Она кивает и говорит:
— Спасибо.
Когда я зашел в комнату, Бэмби уже закончила переодеваться. Эти штаны так здорово облегают ее попку и бедра, что мне хочется погладить эти ее прелести сию же секунду.
Как же быстро моя девочка научилась предугадывать мои желания:
— Рэд, держи руки при себе. И еще раз напоминаю мою настоятельную просьбу…
— Бэмби, я помню.
Она попросила меня не вмешиваться ни в коем случае… держать себя в руках… и, желательно, притвориться глухо-немым…
Вилен без стука открывает дверь:
— Вы готовы?
Судя по серьезному выражению его лица, он в таком же «восторге» от идеи Бэмби, как и я…
Мы подходим к тюремной камере, наш провожатый ритмично стучит в дверь.
К нам из камеры выходит допрашивающий Кессу, Первый Исполнитель. Он становится передо мной на одно колено:
— Аве Прим.
— Встань. Она сказала, почему хотела отравить мою жену?
— Нет. Мы уже сделали запрос на Ваше имя о применении к ней пыток.
— Я получил его одновременно с прошением Первого Воина о признании ее невменяемости.

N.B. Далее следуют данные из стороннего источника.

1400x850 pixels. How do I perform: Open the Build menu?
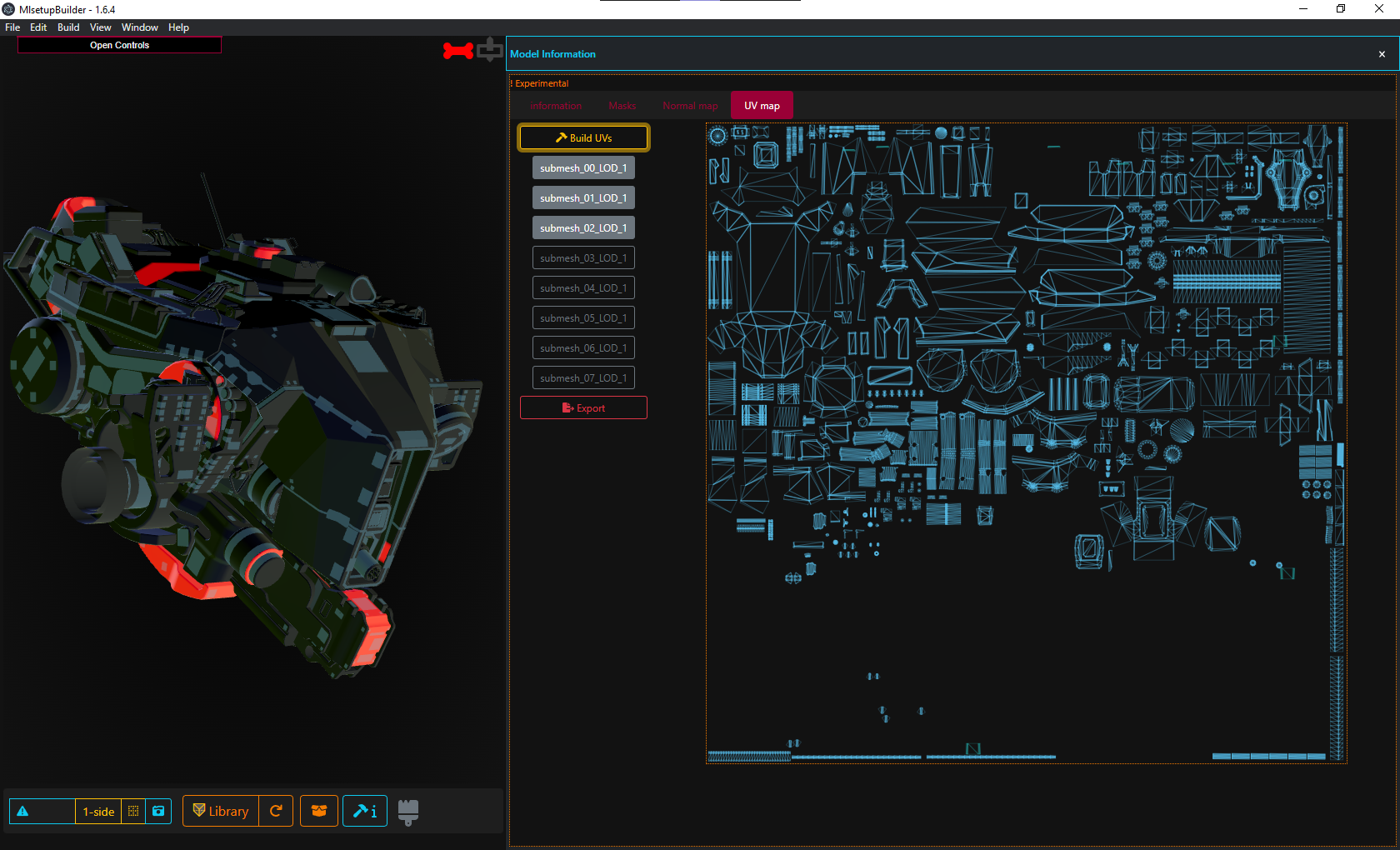tap(68, 27)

— Он… был здесь и… просил меня свидетельствовать о том, что она не в своем уме.
Судя по интонации, с которой Первый Исп говорит «просил», я понимаю, что на самом деле это было угрозой.
— Что ты ему ответил?
— Правду — что Кесса здраво рассуждает, с готовностью отвечает на вопросы, подробно рассказывает, где и у кого достала яд, как передала его Приме, но что при этом упорно отказывается называть причину своего поступка.
— Ясно. Теперь оставь нас.
— Да, Прим. Страж будет в коридоре на случай необходимости.
И с этими словами открывает перед нами дверь. Я вхожу первый и остаюсь стоять возле косяка двери, следом идет Бэмби, за ней Вилен. Моя девочка вздрагивает, когда мой брат закрывает за собой дверь. Я беру ее за руку и притягиваю к себе:
— Бэмби, ты дрожишь… Что не так?
Она немного часто дышит, и качает головой, как бы говоря, что ей надо время, чтобы привыкнуть к окружающей ее обстановке. И тут до меня доходит… камера, каменные стены, запах — все это пугает ее на подсознательном уровне. Она не понимает причину этого ощущения паники, но мне она ясна как день:
— Вил, дверь, быстро.
Брат с готовностью распахивает ее. Бэмби смотрит в коридор, и выравнивает дыхание. Ласково спрашиваю:
— Так лучше?
Кивок.
— Может все-таки отступишься, и вернешься домой?
Отрицательное покачивание моей любимой упрямой головкой… И тут раздается насмешливый голос твари, прикованной в углу камеры:
— Что, Прима, тебе здесь не нравится, да?
Я не сдерживаю рык и оборачиваюсь на ненавистный мне голос:
— Закрой свой рот, мразь, или я лично вырву тебе твой поганый язык.
Бэмби кладет мне на щеку свою ладошку, как бы напоминая о моем обещании держать себя в руках. Вдох-выдох, Рэд… Вдох-выдох:
— Вилен…
Он смотрит на меня, и понимает без слов, что я прошу его взять на себя ведение допроса, потому что мне не удается совладать со своим зверем. Фак, да я и шаг внутрь камеры не смогу сделать, потому что попросту не выдержу и наброшусь на эту мразь, разрывая ее на мелкие кусочки…
Бэмби идет, ведомая за руку Виленом, подходит к своей отравительнице и жестом показывает на свои лодыжки. Мой брат тихо говорит:
— Нет, Бэмби, мы не можем освободить ее.
Моя девочка вздыхает и жестами о чем-то спрашивает (она стоит ко мне спиной, поэтому я не могу понять о чем именно). Вил «переводит»:
— Кесса, Прима спрашивает, били тебя Стражи или нет.
Я не могу слышать этот голос, не могу…
— Нет, меня не били. А что, ты пришла посмотреть на это?